Task details — Without skipping anything, print all of the data exactly.

——

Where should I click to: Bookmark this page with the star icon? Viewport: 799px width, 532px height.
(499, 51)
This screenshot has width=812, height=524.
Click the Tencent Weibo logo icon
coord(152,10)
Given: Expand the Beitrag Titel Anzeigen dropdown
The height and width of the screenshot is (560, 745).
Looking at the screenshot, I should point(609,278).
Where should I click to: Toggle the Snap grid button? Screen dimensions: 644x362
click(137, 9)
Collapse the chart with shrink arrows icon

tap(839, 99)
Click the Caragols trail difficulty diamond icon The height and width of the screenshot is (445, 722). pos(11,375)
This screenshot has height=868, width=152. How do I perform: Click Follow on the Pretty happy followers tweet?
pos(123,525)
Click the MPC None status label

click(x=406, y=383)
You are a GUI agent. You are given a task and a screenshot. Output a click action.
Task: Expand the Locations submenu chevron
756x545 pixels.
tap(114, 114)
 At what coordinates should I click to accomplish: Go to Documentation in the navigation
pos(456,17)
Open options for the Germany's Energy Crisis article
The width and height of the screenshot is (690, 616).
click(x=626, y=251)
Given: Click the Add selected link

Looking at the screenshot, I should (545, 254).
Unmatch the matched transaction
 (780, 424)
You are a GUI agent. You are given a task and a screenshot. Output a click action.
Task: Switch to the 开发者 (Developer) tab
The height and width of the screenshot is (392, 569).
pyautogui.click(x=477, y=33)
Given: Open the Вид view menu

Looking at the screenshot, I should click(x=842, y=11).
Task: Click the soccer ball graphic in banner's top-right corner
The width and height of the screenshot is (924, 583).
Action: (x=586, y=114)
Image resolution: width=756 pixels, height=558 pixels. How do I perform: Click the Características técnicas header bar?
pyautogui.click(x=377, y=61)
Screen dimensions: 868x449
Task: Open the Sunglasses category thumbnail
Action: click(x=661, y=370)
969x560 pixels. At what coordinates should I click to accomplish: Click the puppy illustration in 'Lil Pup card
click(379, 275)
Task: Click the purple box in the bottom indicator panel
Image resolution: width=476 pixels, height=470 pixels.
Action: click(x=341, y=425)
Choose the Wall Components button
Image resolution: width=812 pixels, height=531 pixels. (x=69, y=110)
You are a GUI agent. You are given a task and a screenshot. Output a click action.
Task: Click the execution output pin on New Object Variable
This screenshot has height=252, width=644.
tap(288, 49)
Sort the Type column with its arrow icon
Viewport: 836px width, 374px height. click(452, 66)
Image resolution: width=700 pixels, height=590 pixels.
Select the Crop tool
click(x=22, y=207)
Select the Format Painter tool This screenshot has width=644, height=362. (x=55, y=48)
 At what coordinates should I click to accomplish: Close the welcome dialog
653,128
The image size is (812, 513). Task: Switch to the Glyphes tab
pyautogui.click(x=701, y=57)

——

Answer section —
Where should I click to: Bookmark this page with the star icon? Viewport: 799px width, 532px height.
(499, 51)
This screenshot has width=812, height=524.
Click the Tencent Weibo logo icon
coord(152,10)
Given: Expand the Beitrag Titel Anzeigen dropdown
The height and width of the screenshot is (560, 745).
Looking at the screenshot, I should point(609,278).
Where should I click to: Toggle the Snap grid button? Screen dimensions: 644x362
click(137, 9)
Collapse the chart with shrink arrows icon

tap(839, 99)
Click the Caragols trail difficulty diamond icon The height and width of the screenshot is (445, 722). pos(11,375)
This screenshot has height=868, width=152. How do I perform: Click Follow on the Pretty happy followers tweet?
pos(123,525)
Click the MPC None status label

click(x=406, y=383)
You are a GUI agent. You are given a task and a screenshot. Output a click action.
Task: Expand the Locations submenu chevron
756x545 pixels.
tap(114, 114)
 At what coordinates should I click to accomplish: Go to Documentation in the navigation
pos(456,17)
Open options for the Germany's Energy Crisis article
The width and height of the screenshot is (690, 616).
click(x=626, y=251)
Given: Click the Add selected link

Looking at the screenshot, I should (545, 254).
Unmatch the matched transaction
 (780, 424)
You are a GUI agent. You are given a task and a screenshot. Output a click action.
Task: Switch to the 开发者 (Developer) tab
The height and width of the screenshot is (392, 569).
pyautogui.click(x=477, y=33)
Given: Open the Вид view menu

Looking at the screenshot, I should click(x=842, y=11).
Task: Click the soccer ball graphic in banner's top-right corner
The width and height of the screenshot is (924, 583).
Action: (x=586, y=114)
Image resolution: width=756 pixels, height=558 pixels. How do I perform: Click the Características técnicas header bar?
pyautogui.click(x=377, y=61)
Screen dimensions: 868x449
Task: Open the Sunglasses category thumbnail
Action: click(x=661, y=370)
969x560 pixels. At what coordinates should I click to accomplish: Click the puppy illustration in 'Lil Pup card
click(379, 275)
Task: Click the purple box in the bottom indicator panel
Image resolution: width=476 pixels, height=470 pixels.
Action: click(x=341, y=425)
Choose the Wall Components button
Image resolution: width=812 pixels, height=531 pixels. (x=69, y=110)
You are a GUI agent. You are given a task and a screenshot. Output a click action.
Task: Click the execution output pin on New Object Variable
This screenshot has height=252, width=644.
tap(288, 49)
Sort the Type column with its arrow icon
Viewport: 836px width, 374px height. click(452, 66)
Image resolution: width=700 pixels, height=590 pixels.
Select the Crop tool
click(x=22, y=207)
Select the Format Painter tool This screenshot has width=644, height=362. (x=55, y=48)
 At what coordinates should I click to accomplish: Close the welcome dialog
653,128
The image size is (812, 513). Task: Switch to the Glyphes tab
pyautogui.click(x=701, y=57)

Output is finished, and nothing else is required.